* [Goal]
Copy the text of each item below word for word, leaving out the pictures.

------ Given data

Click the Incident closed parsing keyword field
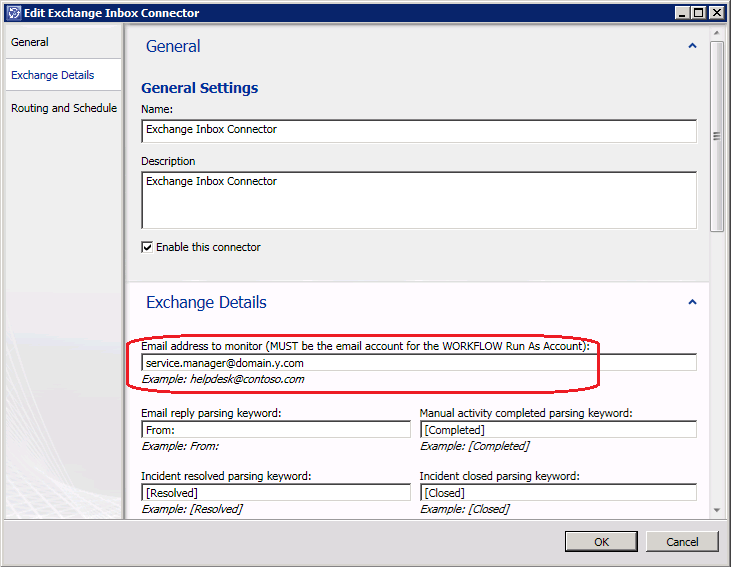(x=557, y=493)
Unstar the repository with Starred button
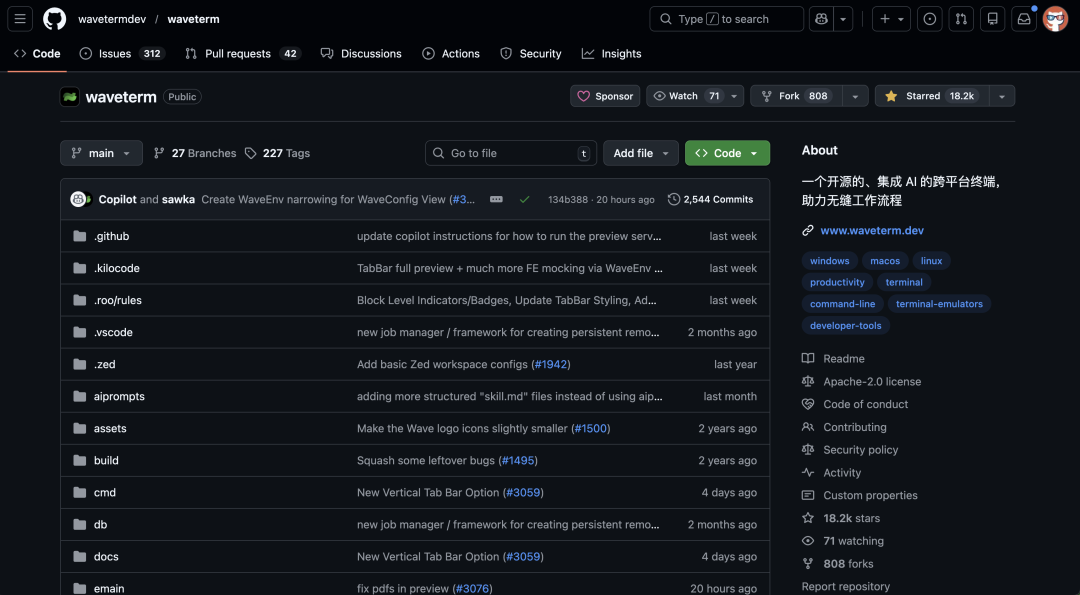Image resolution: width=1080 pixels, height=595 pixels. [x=931, y=96]
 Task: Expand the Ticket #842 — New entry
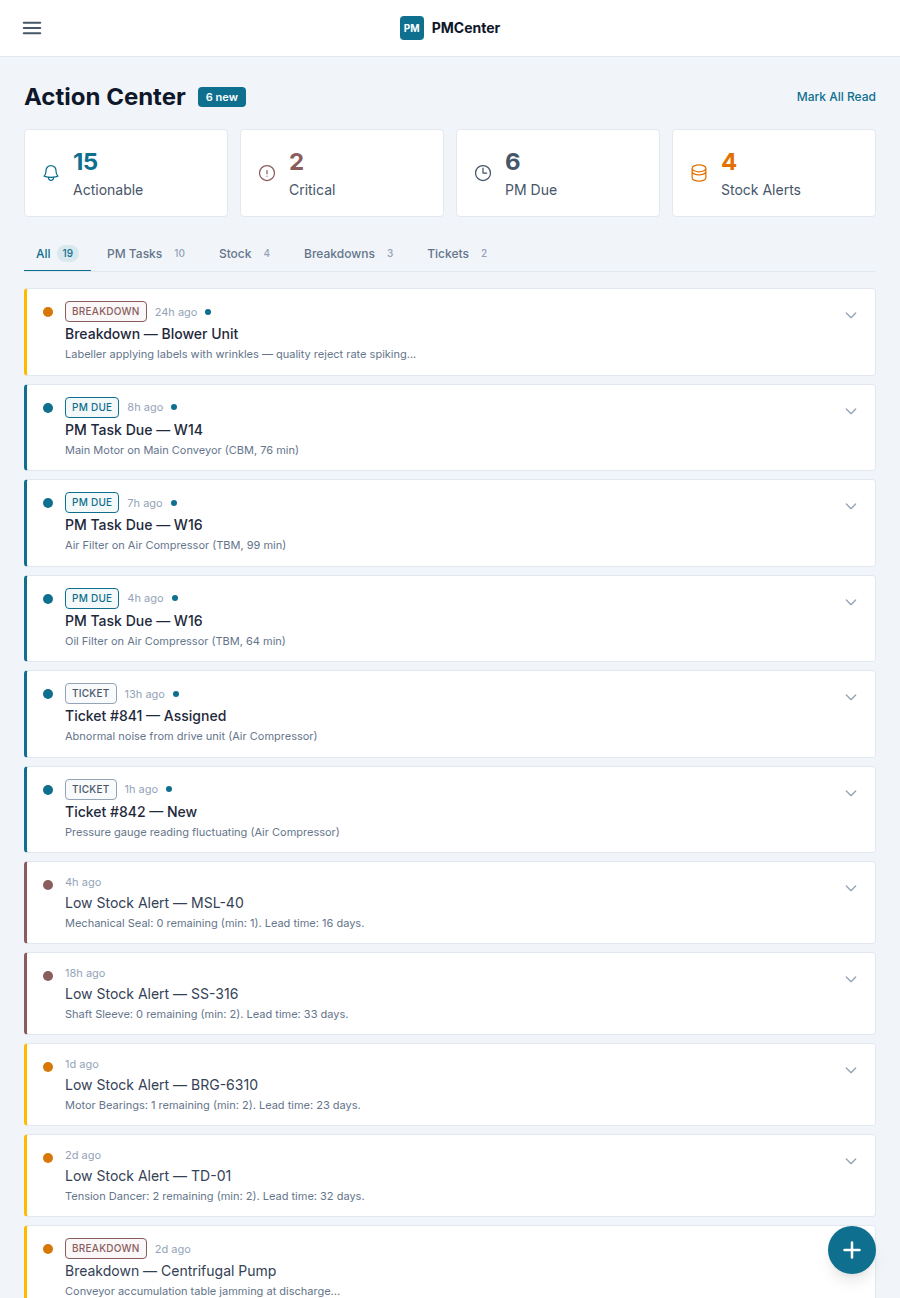[x=851, y=793]
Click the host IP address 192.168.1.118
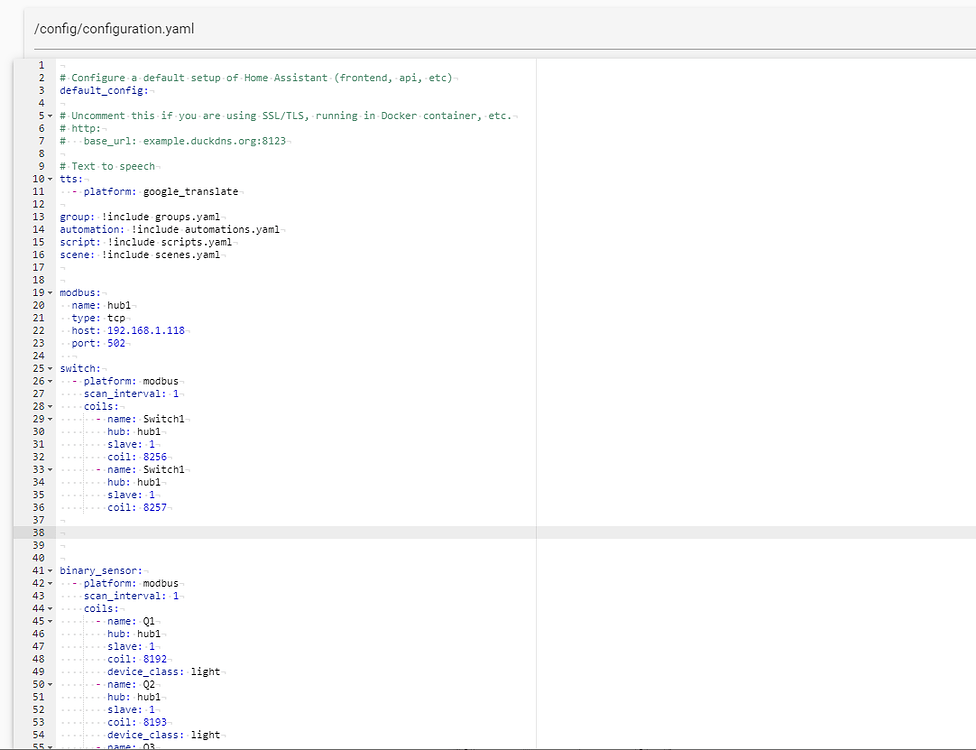The image size is (976, 750). [145, 331]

------------

* [Output for this exercise]
Click the Incident closed parsing keyword field
(x=557, y=493)
Unstar the repository with Starred button
Image resolution: width=1080 pixels, height=595 pixels. [x=931, y=96]
 Task: Expand the Ticket #842 — New entry
[x=851, y=793]
Click the host IP address 192.168.1.118
The image size is (976, 750). [145, 331]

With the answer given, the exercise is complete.